Data records:
+ + + + + + +

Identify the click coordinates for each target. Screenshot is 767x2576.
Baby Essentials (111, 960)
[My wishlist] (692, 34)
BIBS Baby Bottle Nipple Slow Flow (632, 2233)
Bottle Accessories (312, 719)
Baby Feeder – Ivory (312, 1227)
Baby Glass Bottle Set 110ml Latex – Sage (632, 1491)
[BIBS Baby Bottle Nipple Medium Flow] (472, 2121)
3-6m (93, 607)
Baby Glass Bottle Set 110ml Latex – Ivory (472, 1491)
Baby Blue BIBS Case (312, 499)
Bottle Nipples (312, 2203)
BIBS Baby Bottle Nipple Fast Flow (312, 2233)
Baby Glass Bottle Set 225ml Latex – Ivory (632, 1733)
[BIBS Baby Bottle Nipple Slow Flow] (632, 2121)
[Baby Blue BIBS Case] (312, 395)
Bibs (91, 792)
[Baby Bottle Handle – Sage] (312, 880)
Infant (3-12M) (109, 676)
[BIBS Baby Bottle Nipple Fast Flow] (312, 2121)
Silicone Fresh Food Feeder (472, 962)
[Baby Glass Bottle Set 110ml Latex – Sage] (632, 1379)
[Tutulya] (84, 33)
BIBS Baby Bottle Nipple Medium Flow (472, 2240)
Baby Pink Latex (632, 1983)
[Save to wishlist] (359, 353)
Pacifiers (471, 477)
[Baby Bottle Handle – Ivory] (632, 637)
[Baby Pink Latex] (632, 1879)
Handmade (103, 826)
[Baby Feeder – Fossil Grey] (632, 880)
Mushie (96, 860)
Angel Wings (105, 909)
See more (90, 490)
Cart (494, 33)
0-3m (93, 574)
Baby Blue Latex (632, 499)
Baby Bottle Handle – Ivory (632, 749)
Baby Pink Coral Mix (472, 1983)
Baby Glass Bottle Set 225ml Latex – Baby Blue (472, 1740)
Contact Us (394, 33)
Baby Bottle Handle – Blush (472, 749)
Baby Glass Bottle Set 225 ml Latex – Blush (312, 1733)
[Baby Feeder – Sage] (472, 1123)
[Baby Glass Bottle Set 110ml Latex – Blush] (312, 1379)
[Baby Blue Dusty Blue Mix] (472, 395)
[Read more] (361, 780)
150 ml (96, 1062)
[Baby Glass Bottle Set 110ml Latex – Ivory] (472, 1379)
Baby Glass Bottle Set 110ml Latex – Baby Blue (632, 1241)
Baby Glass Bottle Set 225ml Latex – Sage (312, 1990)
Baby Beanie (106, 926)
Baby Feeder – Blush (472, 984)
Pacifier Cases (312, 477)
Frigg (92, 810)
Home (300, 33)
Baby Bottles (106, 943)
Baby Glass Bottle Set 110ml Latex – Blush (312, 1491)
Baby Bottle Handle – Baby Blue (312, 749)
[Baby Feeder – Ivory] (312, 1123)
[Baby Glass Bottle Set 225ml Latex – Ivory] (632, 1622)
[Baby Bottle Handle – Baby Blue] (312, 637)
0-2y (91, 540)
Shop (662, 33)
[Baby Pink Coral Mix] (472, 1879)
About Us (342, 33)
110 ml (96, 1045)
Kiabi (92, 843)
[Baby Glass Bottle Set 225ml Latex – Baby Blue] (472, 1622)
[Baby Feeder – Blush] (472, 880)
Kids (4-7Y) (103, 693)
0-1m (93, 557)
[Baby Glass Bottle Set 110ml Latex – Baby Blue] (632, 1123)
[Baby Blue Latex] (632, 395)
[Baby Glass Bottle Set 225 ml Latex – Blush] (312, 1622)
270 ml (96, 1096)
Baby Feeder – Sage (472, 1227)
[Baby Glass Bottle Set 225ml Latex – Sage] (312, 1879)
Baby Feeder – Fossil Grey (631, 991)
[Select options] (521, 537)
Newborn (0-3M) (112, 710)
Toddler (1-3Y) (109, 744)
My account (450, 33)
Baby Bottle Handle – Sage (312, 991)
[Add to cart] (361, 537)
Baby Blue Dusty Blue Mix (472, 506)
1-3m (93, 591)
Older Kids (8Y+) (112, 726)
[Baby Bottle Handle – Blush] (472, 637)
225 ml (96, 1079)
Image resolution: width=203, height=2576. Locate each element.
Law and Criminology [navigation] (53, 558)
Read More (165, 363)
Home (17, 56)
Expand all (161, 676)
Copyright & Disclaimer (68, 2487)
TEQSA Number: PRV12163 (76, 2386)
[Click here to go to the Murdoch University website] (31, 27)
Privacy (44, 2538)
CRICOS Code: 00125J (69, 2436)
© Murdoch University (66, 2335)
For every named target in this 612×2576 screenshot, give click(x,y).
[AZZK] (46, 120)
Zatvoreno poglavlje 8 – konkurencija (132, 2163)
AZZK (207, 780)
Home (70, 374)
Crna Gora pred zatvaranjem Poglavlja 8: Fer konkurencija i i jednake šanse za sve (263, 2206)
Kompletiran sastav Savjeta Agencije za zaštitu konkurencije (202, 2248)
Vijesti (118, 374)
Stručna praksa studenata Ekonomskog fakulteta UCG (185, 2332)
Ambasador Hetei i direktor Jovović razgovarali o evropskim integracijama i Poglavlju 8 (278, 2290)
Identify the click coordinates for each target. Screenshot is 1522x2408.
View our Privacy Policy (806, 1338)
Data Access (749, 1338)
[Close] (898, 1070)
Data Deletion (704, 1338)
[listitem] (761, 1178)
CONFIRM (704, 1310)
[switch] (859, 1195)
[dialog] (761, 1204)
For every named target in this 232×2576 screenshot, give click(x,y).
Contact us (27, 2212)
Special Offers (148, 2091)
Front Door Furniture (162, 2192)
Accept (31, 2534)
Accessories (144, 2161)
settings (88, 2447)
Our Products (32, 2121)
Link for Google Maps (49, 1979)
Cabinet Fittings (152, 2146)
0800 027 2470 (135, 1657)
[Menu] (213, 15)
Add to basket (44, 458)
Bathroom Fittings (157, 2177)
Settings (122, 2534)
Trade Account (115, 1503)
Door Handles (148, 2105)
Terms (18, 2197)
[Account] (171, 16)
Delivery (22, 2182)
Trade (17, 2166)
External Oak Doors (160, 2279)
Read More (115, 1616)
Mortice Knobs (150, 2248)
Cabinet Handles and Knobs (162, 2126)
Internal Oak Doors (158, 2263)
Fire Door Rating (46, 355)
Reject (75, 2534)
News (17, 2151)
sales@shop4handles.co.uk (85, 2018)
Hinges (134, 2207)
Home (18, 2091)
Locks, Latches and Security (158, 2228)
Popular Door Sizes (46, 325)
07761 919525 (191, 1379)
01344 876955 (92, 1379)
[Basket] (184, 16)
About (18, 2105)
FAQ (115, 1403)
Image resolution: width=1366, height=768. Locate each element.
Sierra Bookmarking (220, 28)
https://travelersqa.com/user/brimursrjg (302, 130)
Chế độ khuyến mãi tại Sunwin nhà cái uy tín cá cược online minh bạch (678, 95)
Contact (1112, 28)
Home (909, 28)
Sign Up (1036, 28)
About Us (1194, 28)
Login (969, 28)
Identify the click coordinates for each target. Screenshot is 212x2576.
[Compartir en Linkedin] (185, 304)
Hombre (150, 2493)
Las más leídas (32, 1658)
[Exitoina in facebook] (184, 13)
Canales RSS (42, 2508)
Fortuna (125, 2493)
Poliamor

+ + + + + + +

#### ACTION ITEM
Copy the data word for word.

#### SOLUTION TO THE EXERCISE
Identify the click coordinates for each target. Screenshot is 767x2576.
Baby Essentials (111, 960)
[My wishlist] (692, 34)
BIBS Baby Bottle Nipple Slow Flow (632, 2233)
Bottle Accessories (312, 719)
Baby Feeder – Ivory (312, 1227)
Baby Glass Bottle Set 110ml Latex – Sage (632, 1491)
[BIBS Baby Bottle Nipple Medium Flow] (472, 2121)
3-6m (93, 607)
Baby Glass Bottle Set 110ml Latex – Ivory (472, 1491)
Baby Blue BIBS Case (312, 499)
Bottle Nipples (312, 2203)
BIBS Baby Bottle Nipple Fast Flow (312, 2233)
Baby Glass Bottle Set 225ml Latex – Ivory (632, 1733)
[BIBS Baby Bottle Nipple Slow Flow] (632, 2121)
[Baby Blue BIBS Case] (312, 395)
Bibs (91, 792)
[Baby Bottle Handle – Sage] (312, 880)
Infant (3-12M) (109, 676)
[BIBS Baby Bottle Nipple Fast Flow] (312, 2121)
Silicone Fresh Food Feeder (472, 962)
[Baby Glass Bottle Set 110ml Latex – Sage] (632, 1379)
[Tutulya] (84, 33)
BIBS Baby Bottle Nipple Medium Flow (472, 2240)
Baby Pink Latex (632, 1983)
[Save to wishlist] (359, 353)
Pacifiers (471, 477)
[Baby Bottle Handle – Ivory] (632, 637)
[Baby Pink Latex] (632, 1879)
Handmade (103, 826)
[Baby Feeder – Fossil Grey] (632, 880)
Mushie (96, 860)
Angel Wings (105, 909)
See more (90, 490)
Cart (494, 33)
0-3m (93, 574)
Baby Blue Latex (632, 499)
Baby Bottle Handle – Ivory (632, 749)
Baby Pink Coral Mix (472, 1983)
Baby Glass Bottle Set 225ml Latex – Baby Blue (472, 1740)
Contact Us (394, 33)
Baby Bottle Handle – Blush (472, 749)
Baby Glass Bottle Set 225 ml Latex – Blush (312, 1733)
[Baby Feeder – Sage] (472, 1123)
[Baby Glass Bottle Set 110ml Latex – Blush] (312, 1379)
[Baby Blue Dusty Blue Mix] (472, 395)
[Read more] (361, 780)
150 ml (96, 1062)
[Baby Glass Bottle Set 110ml Latex – Ivory] (472, 1379)
Baby Glass Bottle Set 110ml Latex – Baby Blue (632, 1241)
Baby Glass Bottle Set 225ml Latex – Sage (312, 1990)
Baby Beanie (106, 926)
Baby Feeder – Blush (472, 984)
Pacifier Cases (312, 477)
Frigg (92, 810)
Home (300, 33)
Baby Bottles (106, 943)
Baby Glass Bottle Set 110ml Latex – Blush (312, 1491)
Baby Bottle Handle – Baby Blue (312, 749)
[Baby Feeder – Ivory] (312, 1123)
[Baby Glass Bottle Set 225ml Latex – Ivory] (632, 1622)
[Baby Bottle Handle – Baby Blue] (312, 637)
0-2y (91, 540)
Shop (662, 33)
[Baby Pink Coral Mix] (472, 1879)
About Us (342, 33)
110 ml (96, 1045)
Kiabi (92, 843)
[Baby Glass Bottle Set 225ml Latex – Baby Blue] (472, 1622)
[Baby Feeder – Blush] (472, 880)
Kids (4-7Y) (103, 693)
0-1m (93, 557)
[Baby Glass Bottle Set 110ml Latex – Baby Blue] (632, 1123)
[Baby Blue Latex] (632, 395)
[Baby Glass Bottle Set 225 ml Latex – Blush] (312, 1622)
270 ml (96, 1096)
Baby Feeder – Sage (472, 1227)
[Baby Glass Bottle Set 225ml Latex – Sage] (312, 1879)
Baby Feeder – Fossil Grey (631, 991)
[Select options] (521, 537)
Newborn (0-3M) (112, 710)
Toddler (1-3Y) (109, 744)
My account (450, 33)
Baby Bottle Handle – Sage (312, 991)
[Add to cart] (361, 537)
Baby Blue Dusty Blue Mix (472, 506)
1-3m (93, 591)
Older Kids (8Y+) (112, 726)
[Baby Bottle Handle – Blush] (472, 637)
225 ml (96, 1079)
Image resolution: width=203, height=2576. Locate each element.
Law and Criminology [navigation] (53, 558)
Read More (165, 363)
Home (17, 56)
Expand all (161, 676)
Copyright & Disclaimer (68, 2487)
TEQSA Number: PRV12163 (76, 2386)
[Click here to go to the Murdoch University website] (31, 27)
Privacy (44, 2538)
CRICOS Code: 00125J (69, 2436)
© Murdoch University (66, 2335)
For every named target in this 612×2576 screenshot, give click(x,y).
[AZZK] (46, 120)
Zatvoreno poglavlje 8 – konkurencija (132, 2163)
AZZK (207, 780)
Home (70, 374)
Crna Gora pred zatvaranjem Poglavlja 8: Fer konkurencija i i jednake šanse za sve (263, 2206)
Kompletiran sastav Savjeta Agencije za zaštitu konkurencije (202, 2248)
Vijesti (118, 374)
Stručna praksa studenata Ekonomskog fakulteta UCG (185, 2332)
Ambasador Hetei i direktor Jovović razgovarali o evropskim integracijama i Poglavlju 8 (278, 2290)
Identify the click coordinates for each target. Screenshot is 1522x2408.
View our Privacy Policy (806, 1338)
Data Access (749, 1338)
[Close] (898, 1070)
Data Deletion (704, 1338)
[listitem] (761, 1178)
CONFIRM (704, 1310)
[switch] (859, 1195)
[dialog] (761, 1204)
For every named target in this 232×2576 screenshot, give click(x,y).
Contact us (27, 2212)
Special Offers (148, 2091)
Front Door Furniture (162, 2192)
Accept (31, 2534)
Accessories (144, 2161)
settings (88, 2447)
Our Products (32, 2121)
Link for Google Maps (49, 1979)
Cabinet Fittings (152, 2146)
0800 027 2470 (135, 1657)
[Menu] (213, 15)
Add to basket (44, 458)
Bathroom Fittings (157, 2177)
Settings (122, 2534)
Trade Account (115, 1503)
Door Handles (148, 2105)
Terms (18, 2197)
[Account] (171, 16)
Delivery (22, 2182)
Trade (17, 2166)
External Oak Doors (160, 2279)
Read More (115, 1616)
Mortice Knobs (150, 2248)
Cabinet Handles and Knobs (162, 2126)
Internal Oak Doors (158, 2263)
Fire Door Rating (46, 355)
Reject (75, 2534)
News (17, 2151)
sales@shop4handles.co.uk (85, 2018)
Hinges (134, 2207)
Home (18, 2091)
Locks, Latches and Security (158, 2228)
Popular Door Sizes (46, 325)
07761 919525 (191, 1379)
01344 876955 (92, 1379)
[Basket] (184, 16)
About (18, 2105)
FAQ (115, 1403)
Image resolution: width=1366, height=768. Locate each element.
Sierra Bookmarking (220, 28)
https://travelersqa.com/user/brimursrjg (302, 130)
Chế độ khuyến mãi tại Sunwin nhà cái uy tín cá cược online minh bạch (678, 95)
Contact (1112, 28)
Home (909, 28)
Sign Up (1036, 28)
About Us (1194, 28)
Login (969, 28)
Identify the click coordinates for each target. Screenshot is 212x2576.
[Compartir en Linkedin] (185, 304)
Hombre (150, 2493)
Las más leídas (32, 1658)
[Exitoina in facebook] (184, 13)
Canales RSS (42, 2508)
Fortuna (125, 2493)
Poliamor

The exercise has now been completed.